(とくに記載がない場合、ページは『中公文庫 大乗仏典4 法華経Ⅰ』による。)
P.245
・大声聞のカウンディヌヤ(憍陳如(きょうじんにょ))比丘
阿若・憍陳如(あにゃ・きょうちんにょ、あにゃ・きょうじんにょ)とも記される。釈迦最古参の弟子の一人。釈迦が菩提樹の下でさとりを開いたのち、鹿野苑にて最初に教えを説いた(初転法輪の)5人の比丘のリーダー的存在であった。
・「カーシャパよ、そのうち〔千二百人の自在を得たものたちのうち〕で大声聞のカウンディヌヤ(憍陳如(きょうじんにょ))比丘は、~この世において、”あまねく光輝を放つもの(普明)”という名の、正しいさとりを得た尊敬さるべき如来となるであろう。」
※〔 〕は筆者が補った。
########
やること>
元の文章のうち、「(とくに記載がない場合、ページは『中公文庫 大乗仏典4 法華経Ⅰ』による。)」を含む言葉で始まり「丘のリーダー的存在であった。」で終わる部分を、一字一句そのまま書き写してください。 データは、この文章とは別のところから集めたものです。

渡されたデータ>
########
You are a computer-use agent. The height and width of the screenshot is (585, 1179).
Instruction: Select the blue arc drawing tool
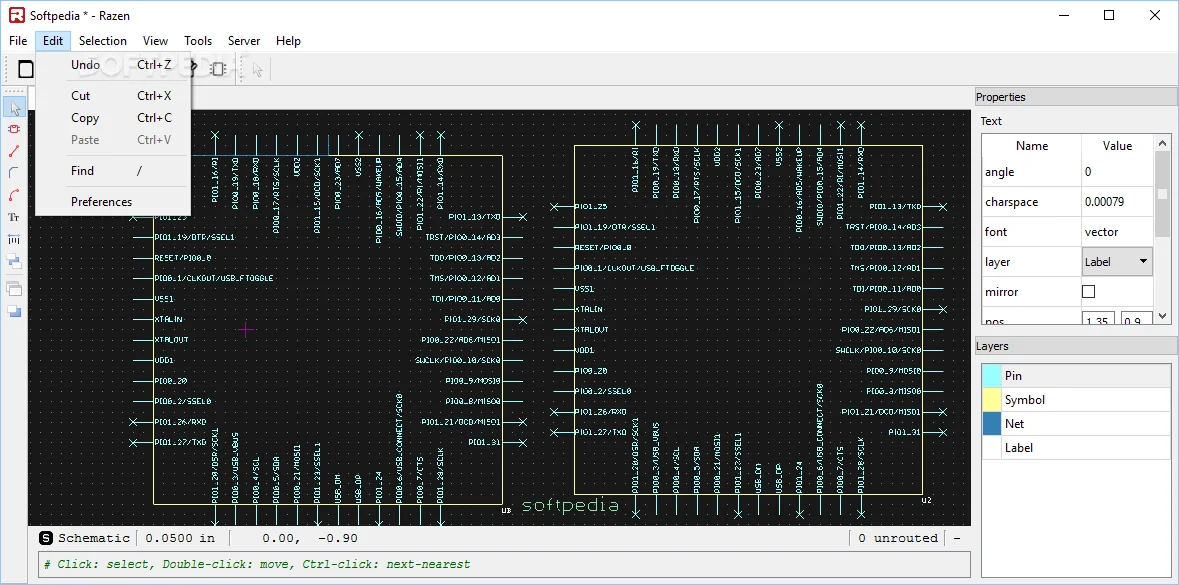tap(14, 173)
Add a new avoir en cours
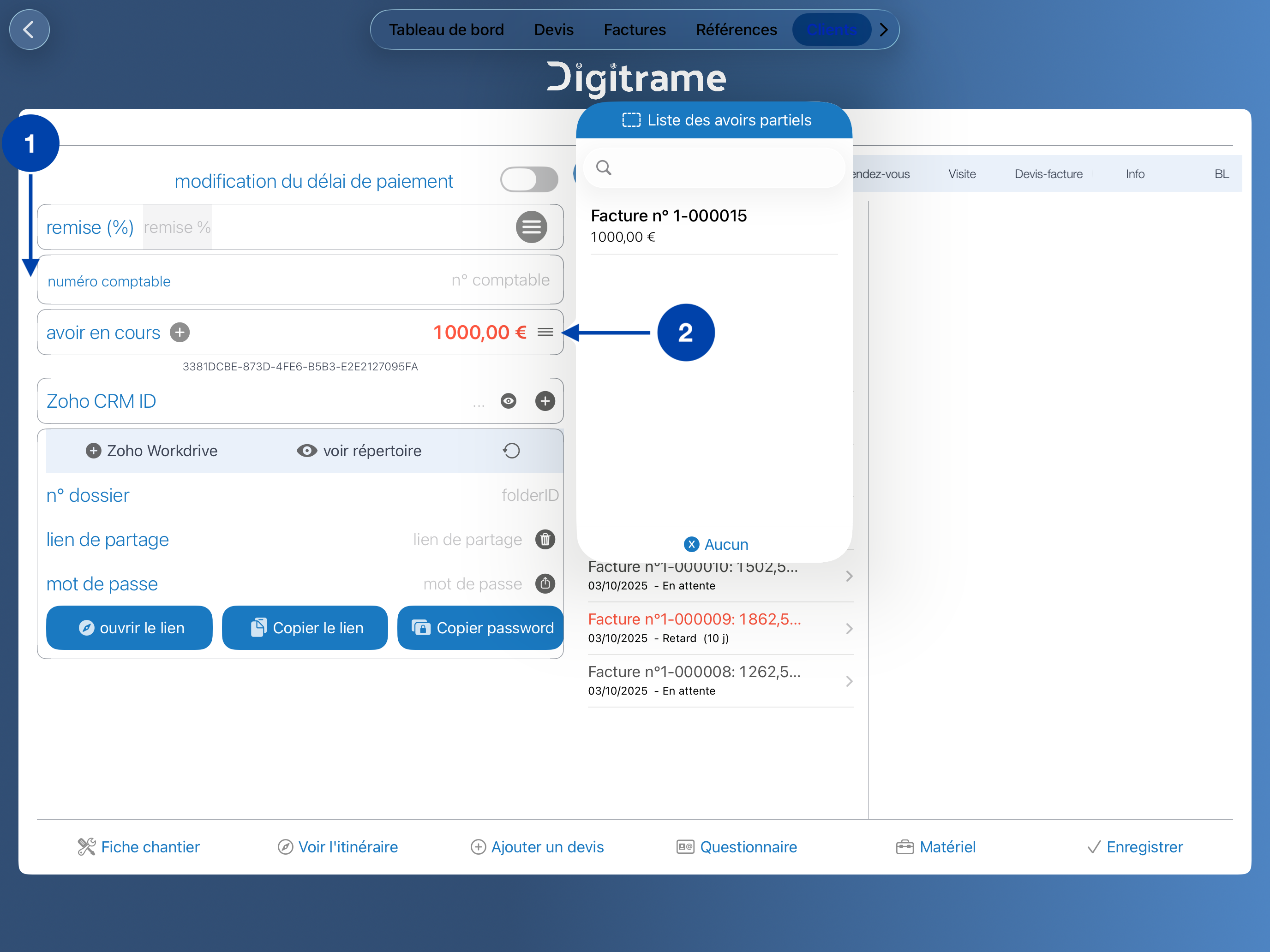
########
できあがり>
(とくに記載がない場合、ページは『中公文庫 大乗仏典4 法華経Ⅰ』による。)
P.245
・大声聞のカウンディヌヤ(憍陳如(きょうじんにょ))比丘
阿若・憍陳如(あにゃ・きょうちんにょ、あにゃ・きょうじんにょ)とも記される。釈迦最古参の弟子の一人。釈迦が菩提樹の下でさとりを開いたのち、鹿野苑にて最初に教えを説いた(初転法輪の)5人の比丘のリーダー的存在であった。